------ DATA PROVIDED
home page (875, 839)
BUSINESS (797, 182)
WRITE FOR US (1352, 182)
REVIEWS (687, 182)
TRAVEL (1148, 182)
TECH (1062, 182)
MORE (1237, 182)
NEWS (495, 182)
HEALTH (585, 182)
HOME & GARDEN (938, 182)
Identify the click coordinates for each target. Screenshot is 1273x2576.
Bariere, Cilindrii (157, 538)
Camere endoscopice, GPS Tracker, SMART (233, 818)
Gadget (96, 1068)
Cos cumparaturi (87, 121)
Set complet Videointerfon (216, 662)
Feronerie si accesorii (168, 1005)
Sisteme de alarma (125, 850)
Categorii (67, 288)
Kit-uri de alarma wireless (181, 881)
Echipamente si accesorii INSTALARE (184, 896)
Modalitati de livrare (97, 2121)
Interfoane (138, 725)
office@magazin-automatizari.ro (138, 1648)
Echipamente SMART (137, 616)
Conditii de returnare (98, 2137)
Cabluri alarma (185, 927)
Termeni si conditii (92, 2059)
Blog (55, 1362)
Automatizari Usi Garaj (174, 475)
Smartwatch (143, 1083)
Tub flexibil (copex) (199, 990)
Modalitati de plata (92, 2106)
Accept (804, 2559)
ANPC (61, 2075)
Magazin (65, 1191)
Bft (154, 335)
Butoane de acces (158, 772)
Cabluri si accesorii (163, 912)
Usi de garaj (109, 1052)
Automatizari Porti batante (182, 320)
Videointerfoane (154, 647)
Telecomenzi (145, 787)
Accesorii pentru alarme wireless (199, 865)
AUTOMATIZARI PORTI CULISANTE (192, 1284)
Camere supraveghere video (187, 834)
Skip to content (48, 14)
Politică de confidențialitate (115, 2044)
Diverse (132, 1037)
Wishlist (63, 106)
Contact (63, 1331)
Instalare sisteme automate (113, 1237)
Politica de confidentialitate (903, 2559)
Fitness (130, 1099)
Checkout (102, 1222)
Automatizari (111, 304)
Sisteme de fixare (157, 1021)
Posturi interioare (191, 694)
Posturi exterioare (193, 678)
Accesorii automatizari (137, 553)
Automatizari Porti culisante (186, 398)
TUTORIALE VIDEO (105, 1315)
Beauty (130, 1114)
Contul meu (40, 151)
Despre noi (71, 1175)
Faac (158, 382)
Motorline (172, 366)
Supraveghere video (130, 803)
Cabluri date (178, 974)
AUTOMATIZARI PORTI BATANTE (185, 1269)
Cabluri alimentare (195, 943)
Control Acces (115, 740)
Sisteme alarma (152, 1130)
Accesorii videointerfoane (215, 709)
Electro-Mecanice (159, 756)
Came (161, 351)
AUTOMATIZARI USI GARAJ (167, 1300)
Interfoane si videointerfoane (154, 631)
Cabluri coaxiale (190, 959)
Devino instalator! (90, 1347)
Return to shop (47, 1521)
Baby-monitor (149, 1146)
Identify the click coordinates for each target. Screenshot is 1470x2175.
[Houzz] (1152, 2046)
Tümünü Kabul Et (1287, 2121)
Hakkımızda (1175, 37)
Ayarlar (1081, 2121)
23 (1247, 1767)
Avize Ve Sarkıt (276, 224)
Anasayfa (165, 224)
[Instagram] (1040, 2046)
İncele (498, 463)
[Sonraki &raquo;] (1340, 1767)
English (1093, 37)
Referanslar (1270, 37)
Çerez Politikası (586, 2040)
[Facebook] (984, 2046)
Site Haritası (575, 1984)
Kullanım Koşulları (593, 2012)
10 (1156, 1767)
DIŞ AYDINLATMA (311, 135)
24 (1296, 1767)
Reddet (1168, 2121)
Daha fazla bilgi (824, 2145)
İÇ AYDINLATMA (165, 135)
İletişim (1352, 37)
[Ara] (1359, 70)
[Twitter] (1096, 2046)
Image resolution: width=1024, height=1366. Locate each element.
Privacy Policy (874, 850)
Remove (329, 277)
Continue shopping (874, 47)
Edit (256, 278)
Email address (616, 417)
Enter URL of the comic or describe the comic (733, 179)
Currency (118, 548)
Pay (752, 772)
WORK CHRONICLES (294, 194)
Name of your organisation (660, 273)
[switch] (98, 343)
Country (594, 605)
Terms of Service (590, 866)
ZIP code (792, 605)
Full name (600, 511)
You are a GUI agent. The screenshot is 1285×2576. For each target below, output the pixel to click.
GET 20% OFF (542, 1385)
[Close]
------------
-- YOUR TASK --
Whenever a line above contains "click", copy that line.

-- TASK ANSWER --
Identify the click coordinates for each target. Screenshot is 1273x2576.
Identify the click coordinates for each target. Screenshot is 1470x2175.
You are a GUI agent. The screenshot is 1285×2576. For each target below, output the pixel to click.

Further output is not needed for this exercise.